▶ [Excerpt]:
Abstract 18282: Reducing Radiation in Patients with Prior SPECT Myocardial Perfusion Imaging: Is a Second Rest Study Really Necessary?
Background: We performed a single center, academic, retrospective analysis of MPI stress tests in patients with repeat studies, to determine if the repeat resting scan had an impact on interpretation of the stress test and establish if omitting the resting scan would have an impact on interpretation of the stress test.
Methods: Two independent, blinded readers reviewed 98 consecutive SPECT MPI studies in patients who have a prior resting study, with no pre-test evidence that the resting perfusion pattern may have been altered between test dates. Patients were excluded if since their past resting scan they had developed ACS, revascularization, new LBBB or pacemaker, excess weight change, or different position in each study.
Results: 50 of these patients (51%) qualified for stress only imaging. There was high correlation between results from stress only protocol compared to rest-stress protocol (r=0.88). Mean score on stress only protocol was 2.6, and on standard protocol 3.1. When interpretations with old and new resting scans were performed, 41 of 50 patients had a difference in summed difference score (SDS) between 0 and 2. Of the remaining 9 patients, 7 had greater SDS on the stress imaging when compared with the old resting scan than with the new resting scan. Two patients had lower scores with the new-stress/old-rest technique, but each of these patients had large enough scores with each technique (both severe), that no change in clinical risk categorization occurred.
Conclusions: Very similar data is obtained with stress-only imaging in patients who have a prior resting study, with no pre-test evidence that the resting perfusion pattern may have been altered between test dates. When perfusion abnormalities are noted, particularly when a substantial change in the stress study has occurred between tests, repeating the resting study would be prudent. In this population, 86% of the studies could have been performed by repeating the study with stress-only and comparison with a prior resting study. Assuming usual doses of 10 and 30 mCi for a rest/stress protocol and for stress only, repeating the resting study (with another 10 mCi on a second day) only if there is an apparent increase in reversible ischemia, would have reduced the radiation in this population by 71.5%.
- © 2010 by American Heart Association, Inc.

▶ [Source data]:
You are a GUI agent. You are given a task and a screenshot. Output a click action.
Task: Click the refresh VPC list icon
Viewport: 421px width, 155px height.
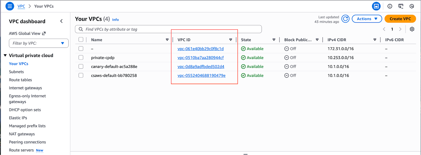345,19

▶ [What this exercise asks]:
1. Name the labeled sections that the abstract above is divided into, in order.
2. Reproduce the passage of the abstract that opens with the words containing "Methods: Two independent, blinded" and closes with "in each study.".

▶ [Exercise solutions]:
1. Background, Methods, Results, Conclusions

2.
Methods: Two independent, blinded readers reviewed 98 consecutive SPECT MPI studies in patients who have a prior resting study, with no pre-test evidence that the resting perfusion pattern may have been altered between test dates. Patients were excluded if since their past resting scan they had developed ACS, revascularization, new LBBB or pacemaker, excess weight change, or different position in each study.